------ INFORMATION

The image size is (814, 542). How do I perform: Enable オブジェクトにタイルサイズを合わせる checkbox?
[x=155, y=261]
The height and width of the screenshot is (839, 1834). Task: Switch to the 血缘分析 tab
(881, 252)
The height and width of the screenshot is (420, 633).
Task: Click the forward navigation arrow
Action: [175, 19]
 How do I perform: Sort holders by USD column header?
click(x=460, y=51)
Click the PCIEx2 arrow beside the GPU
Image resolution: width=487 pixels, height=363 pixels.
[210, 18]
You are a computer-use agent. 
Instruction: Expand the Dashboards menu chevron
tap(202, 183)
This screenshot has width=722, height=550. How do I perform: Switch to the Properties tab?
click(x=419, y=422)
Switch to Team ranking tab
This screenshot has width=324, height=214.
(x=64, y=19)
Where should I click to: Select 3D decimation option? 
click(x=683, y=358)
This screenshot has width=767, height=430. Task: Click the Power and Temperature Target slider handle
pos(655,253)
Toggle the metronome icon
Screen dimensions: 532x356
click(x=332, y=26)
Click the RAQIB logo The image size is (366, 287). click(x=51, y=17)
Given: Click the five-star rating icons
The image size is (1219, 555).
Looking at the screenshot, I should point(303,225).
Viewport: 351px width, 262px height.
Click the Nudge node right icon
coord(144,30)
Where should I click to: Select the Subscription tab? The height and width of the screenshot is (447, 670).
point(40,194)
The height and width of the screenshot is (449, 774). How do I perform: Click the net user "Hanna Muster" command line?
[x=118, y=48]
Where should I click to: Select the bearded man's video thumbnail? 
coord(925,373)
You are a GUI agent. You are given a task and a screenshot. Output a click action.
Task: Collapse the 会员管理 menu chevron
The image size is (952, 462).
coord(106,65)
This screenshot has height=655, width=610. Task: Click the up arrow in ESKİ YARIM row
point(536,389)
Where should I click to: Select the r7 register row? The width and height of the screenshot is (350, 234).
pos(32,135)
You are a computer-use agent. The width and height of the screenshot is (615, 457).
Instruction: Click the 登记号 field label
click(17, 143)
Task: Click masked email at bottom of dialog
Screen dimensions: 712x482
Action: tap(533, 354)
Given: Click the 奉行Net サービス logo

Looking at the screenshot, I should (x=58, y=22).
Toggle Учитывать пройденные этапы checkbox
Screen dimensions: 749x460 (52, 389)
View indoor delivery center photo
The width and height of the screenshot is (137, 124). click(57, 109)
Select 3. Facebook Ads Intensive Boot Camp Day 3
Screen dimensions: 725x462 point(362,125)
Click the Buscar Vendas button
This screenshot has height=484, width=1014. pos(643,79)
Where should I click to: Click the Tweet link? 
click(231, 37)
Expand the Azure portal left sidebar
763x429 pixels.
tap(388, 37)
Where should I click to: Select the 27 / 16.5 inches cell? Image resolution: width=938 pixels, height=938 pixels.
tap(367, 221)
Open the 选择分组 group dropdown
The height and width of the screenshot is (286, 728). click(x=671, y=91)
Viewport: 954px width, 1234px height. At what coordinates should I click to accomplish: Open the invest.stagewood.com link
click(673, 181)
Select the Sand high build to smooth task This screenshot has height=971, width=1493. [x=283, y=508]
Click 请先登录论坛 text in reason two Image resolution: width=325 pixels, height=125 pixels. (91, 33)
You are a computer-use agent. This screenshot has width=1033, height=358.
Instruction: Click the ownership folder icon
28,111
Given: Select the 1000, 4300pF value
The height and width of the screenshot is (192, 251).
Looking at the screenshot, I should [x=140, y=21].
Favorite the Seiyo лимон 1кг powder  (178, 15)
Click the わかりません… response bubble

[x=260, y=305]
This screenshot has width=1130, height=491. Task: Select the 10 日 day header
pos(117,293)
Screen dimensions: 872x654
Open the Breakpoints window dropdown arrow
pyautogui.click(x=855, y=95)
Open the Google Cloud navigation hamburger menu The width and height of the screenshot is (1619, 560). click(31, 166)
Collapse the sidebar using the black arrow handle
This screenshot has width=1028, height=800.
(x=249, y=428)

------------

ACTIVITY:
Every line must be copied exactly as it stands above.

TASK OUTPUT:
The image size is (814, 542). How do I perform: Enable オブジェクトにタイルサイズを合わせる checkbox?
[x=155, y=261]
The height and width of the screenshot is (839, 1834). Task: Switch to the 血缘分析 tab
(881, 252)
The height and width of the screenshot is (420, 633).
Task: Click the forward navigation arrow
Action: [175, 19]
 How do I perform: Sort holders by USD column header?
click(x=460, y=51)
Click the PCIEx2 arrow beside the GPU
Image resolution: width=487 pixels, height=363 pixels.
[210, 18]
You are a computer-use agent. 
Instruction: Expand the Dashboards menu chevron
tap(202, 183)
This screenshot has width=722, height=550. How do I perform: Switch to the Properties tab?
click(x=419, y=422)
Switch to Team ranking tab
This screenshot has width=324, height=214.
(x=64, y=19)
Where should I click to: Select 3D decimation option? 
click(x=683, y=358)
This screenshot has width=767, height=430. Task: Click the Power and Temperature Target slider handle
pos(655,253)
Toggle the metronome icon
Screen dimensions: 532x356
click(x=332, y=26)
Click the RAQIB logo The image size is (366, 287). click(x=51, y=17)
Given: Click the five-star rating icons
The image size is (1219, 555).
Looking at the screenshot, I should point(303,225).
Viewport: 351px width, 262px height.
Click the Nudge node right icon
coord(144,30)
Where should I click to: Select the Subscription tab? The height and width of the screenshot is (447, 670).
point(40,194)
The height and width of the screenshot is (449, 774). How do I perform: Click the net user "Hanna Muster" command line?
[x=118, y=48]
Where should I click to: Select the bearded man's video thumbnail? 
coord(925,373)
You are a GUI agent. You are given a task and a screenshot. Output a click action.
Task: Collapse the 会员管理 menu chevron
The image size is (952, 462).
coord(106,65)
This screenshot has height=655, width=610. Task: Click the up arrow in ESKİ YARIM row
point(536,389)
Where should I click to: Select the r7 register row? The width and height of the screenshot is (350, 234).
pos(32,135)
You are a computer-use agent. The width and height of the screenshot is (615, 457).
Instruction: Click the 登记号 field label
click(17, 143)
Task: Click masked email at bottom of dialog
Screen dimensions: 712x482
Action: tap(533, 354)
Given: Click the 奉行Net サービス logo

Looking at the screenshot, I should (x=58, y=22).
Toggle Учитывать пройденные этапы checkbox
Screen dimensions: 749x460 (52, 389)
View indoor delivery center photo
The width and height of the screenshot is (137, 124). click(57, 109)
Select 3. Facebook Ads Intensive Boot Camp Day 3
Screen dimensions: 725x462 point(362,125)
Click the Buscar Vendas button
This screenshot has height=484, width=1014. pos(643,79)
Where should I click to: Click the Tweet link? 
click(231, 37)
Expand the Azure portal left sidebar
763x429 pixels.
tap(388, 37)
Where should I click to: Select the 27 / 16.5 inches cell? Image resolution: width=938 pixels, height=938 pixels.
tap(367, 221)
Open the 选择分组 group dropdown
The height and width of the screenshot is (286, 728). click(x=671, y=91)
Viewport: 954px width, 1234px height. At what coordinates should I click to accomplish: Open the invest.stagewood.com link
click(673, 181)
Select the Sand high build to smooth task This screenshot has height=971, width=1493. [x=283, y=508]
Click 请先登录论坛 text in reason two Image resolution: width=325 pixels, height=125 pixels. (91, 33)
You are a computer-use agent. This screenshot has width=1033, height=358.
Instruction: Click the ownership folder icon
28,111
Given: Select the 1000, 4300pF value
The height and width of the screenshot is (192, 251).
Looking at the screenshot, I should [x=140, y=21].
Favorite the Seiyo лимон 1кг powder  (178, 15)
Click the わかりません… response bubble

[x=260, y=305]
This screenshot has width=1130, height=491. Task: Select the 10 日 day header
pos(117,293)
Screen dimensions: 872x654
Open the Breakpoints window dropdown arrow
pyautogui.click(x=855, y=95)
Open the Google Cloud navigation hamburger menu The width and height of the screenshot is (1619, 560). click(31, 166)
Collapse the sidebar using the black arrow handle
This screenshot has width=1028, height=800.
(x=249, y=428)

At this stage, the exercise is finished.